L’art de l’ISÉ   

Par Grégory Pratte

Dans le merveilleux monde de la GMR, on parle de plus en plus de l’ISÉ. La réglementation des éco-organismes qui administrent les programmes de REP l’impose. C’est d’ailleurs une de leurs responsabilités les plus importantes. Dans ce court paragraphe, j’ai volontairement utilisé trois acronymes. Je sais, c’est souvent à ce moment qu’on a envie de décrocher. Mais restez avec moi : on va s’amuser. Ce petit exercice montre comment, parfois, à force de parler entre initiés, on oublie les autres.

L’ABC de la GMR

Commençons par quelques rappels utiles. La « GMR » signifie gestion des matières résiduelles. C’est l’acronyme facile. Comme lorsqu’on découvre le coupable au début d’un film, on se sent intelligent, et ça nous donne envie de suivre l’histoire.

Le deuxième acronyme, « REP », on le voit partout. Il désigne la responsabilité élargie des producteurs, une approche qui transfère certaines responsabilités aux fabricants, producteurs ou distributeurs de certains produits, comme les appareils réfrigérants, la peinture, les contenants, les emballages et les imprimés. Les programmes de REP sont administrés par des éco-organismes ou des organismes de gestion désignés (OGD). Leurs obligations précises varient selon le type de produit, mais tenons-nous-en aux grandes lignes pour l’instant.

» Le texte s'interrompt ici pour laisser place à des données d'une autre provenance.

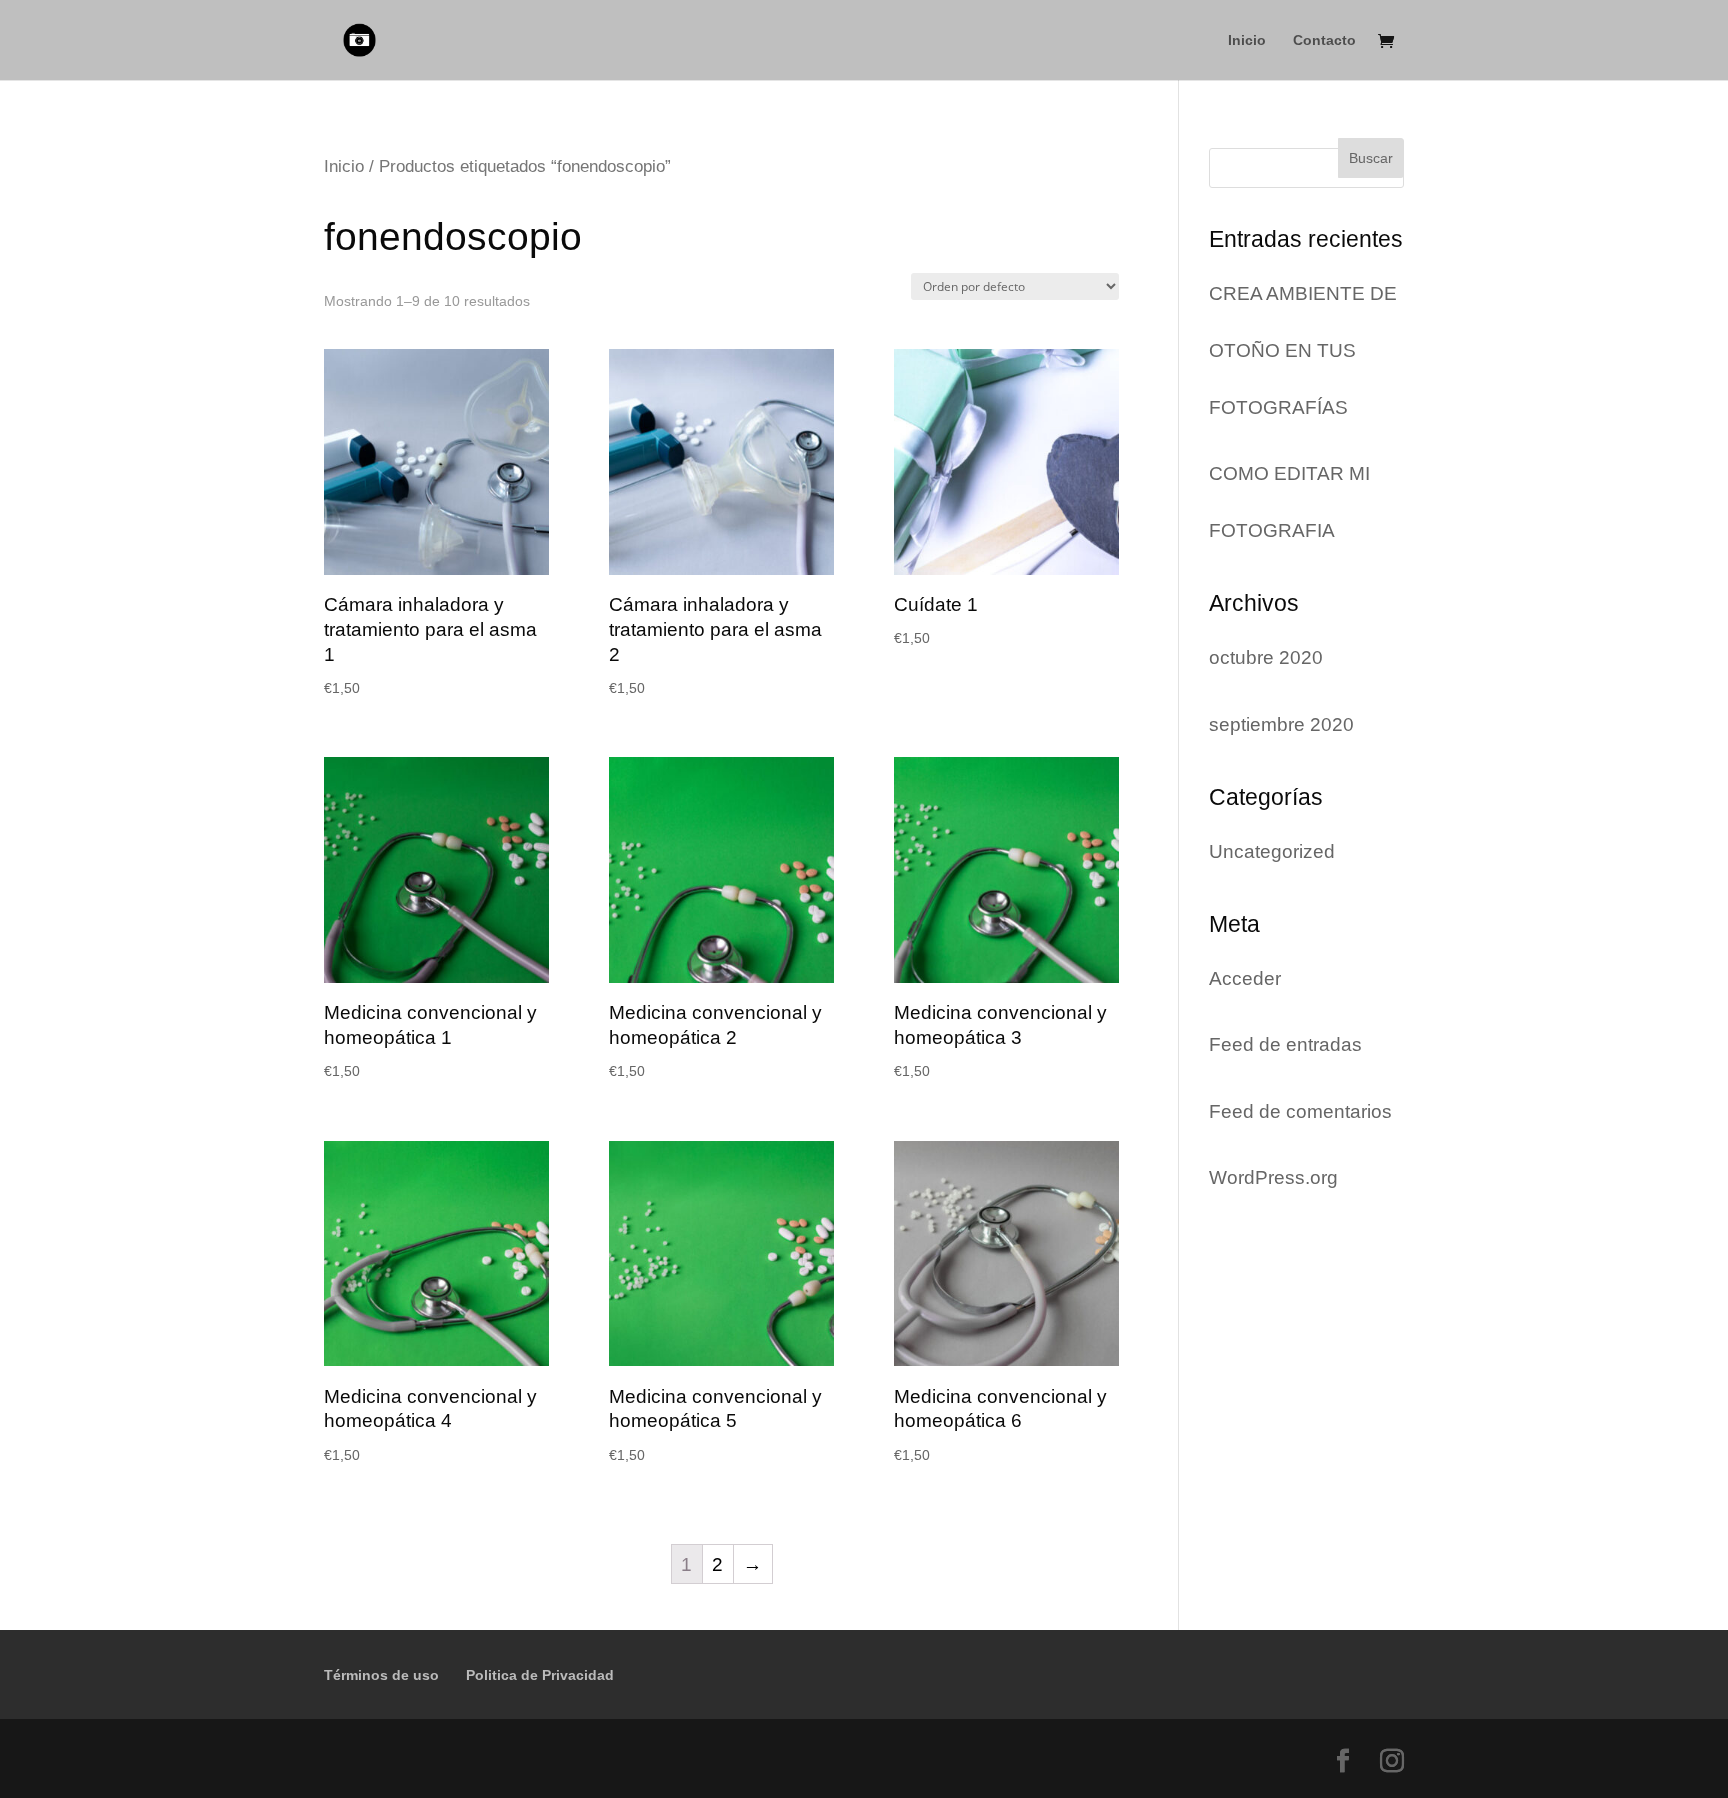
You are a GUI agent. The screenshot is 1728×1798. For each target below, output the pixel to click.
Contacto (1324, 40)
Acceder (1245, 978)
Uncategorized (1272, 851)
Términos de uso (381, 1675)
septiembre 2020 (1281, 724)
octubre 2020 (1266, 657)
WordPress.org (1273, 1177)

L’« ISÉ » fait référence à trois piliers pour permettre le changement de comportements : Information, Sensibilisation et Éducation. Prenons-les, une lettre à la fois…

I, pour Information

L’information, c’est probablement l’aspect le plus simple. Certains éco-organismes s’en tiennent d’ailleurs principalement à cela : diffuser des messages, répéter des slogans, multiplier les rappels.

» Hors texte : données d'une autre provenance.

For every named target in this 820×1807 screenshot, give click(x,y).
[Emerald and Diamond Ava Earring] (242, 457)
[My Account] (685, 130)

J’entends parfois : « On l’a déjà dit, pas besoin de répéter. » Et je pose cette question : « Comment sais-tu que tu as été entendu, écouté et compris ? » Silence. J’attends encore la réponse.

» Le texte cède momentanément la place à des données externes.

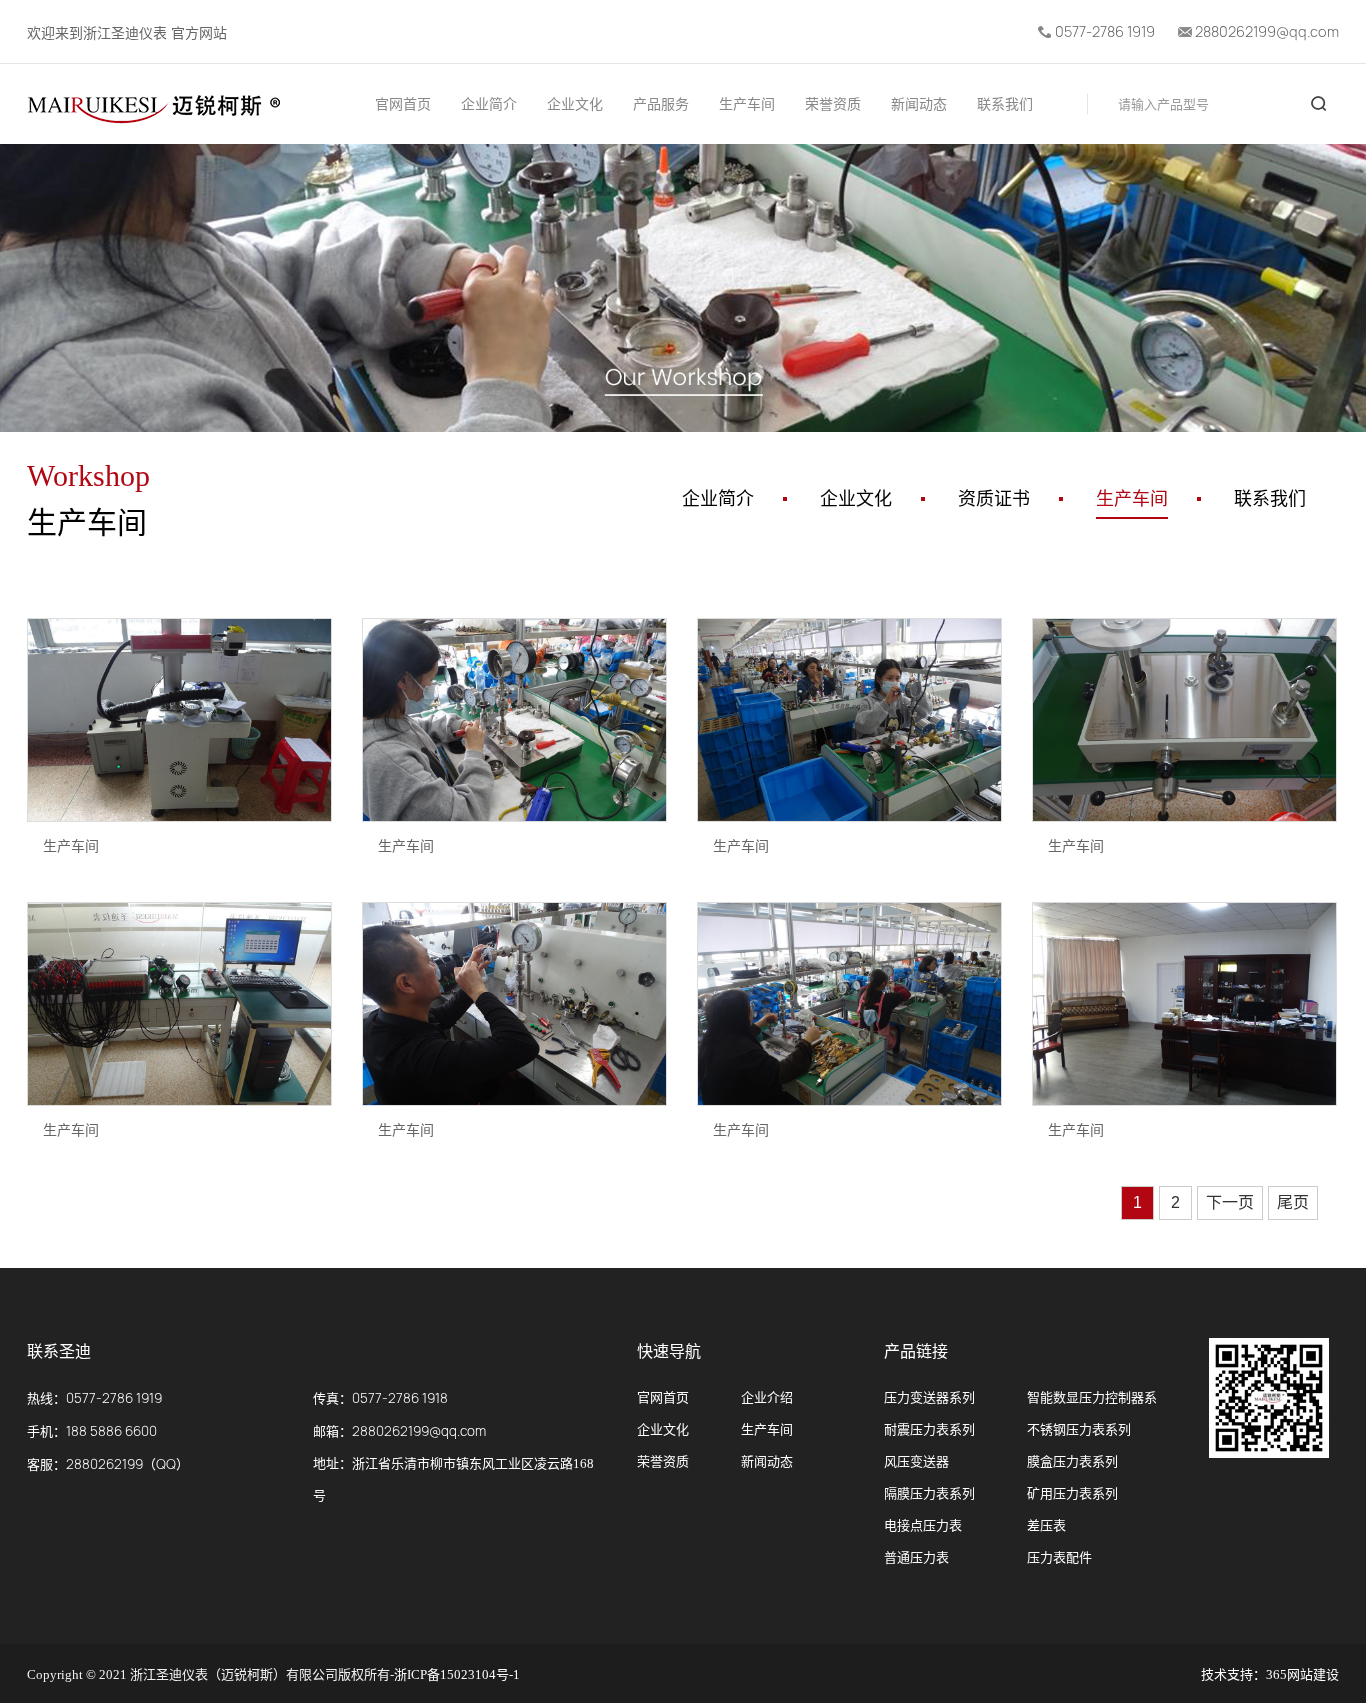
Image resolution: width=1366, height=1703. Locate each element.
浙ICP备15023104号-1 (457, 1674)
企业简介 (489, 104)
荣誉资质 (833, 104)
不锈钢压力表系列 (1079, 1429)
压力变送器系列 (929, 1397)
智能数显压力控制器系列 (1092, 1402)
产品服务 (661, 104)
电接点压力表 (923, 1525)
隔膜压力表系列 (929, 1493)
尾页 (1293, 1202)
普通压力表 (916, 1557)
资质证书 (994, 499)
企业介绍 (767, 1397)
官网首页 (403, 104)
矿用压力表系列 (1072, 1493)
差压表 (1046, 1525)
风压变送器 (916, 1461)
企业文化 (575, 104)
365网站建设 (1302, 1674)
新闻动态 (919, 104)
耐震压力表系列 (929, 1429)
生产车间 (747, 104)
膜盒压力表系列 (1072, 1461)
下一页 (1230, 1202)
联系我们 (1005, 104)
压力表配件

Diffuser un message ne garantit pas qu’il sera entendu. Et ce n’est pas parce qu’on a dit quelque chose qu’on a été compris. On a tous été enfants : nos parents ont répété mille fois la même chose, et parfois, on en a saisi le sens que bien plus tard.

S, pour Sensibilisation

Parlons maintenant de la sensibilisation. Ici, on fait appel au cœur. Cet aspect est trop souvent négligé dans les communications liées à la REP. Il faut susciter une émotion. C’est l’étincelle nécessaire.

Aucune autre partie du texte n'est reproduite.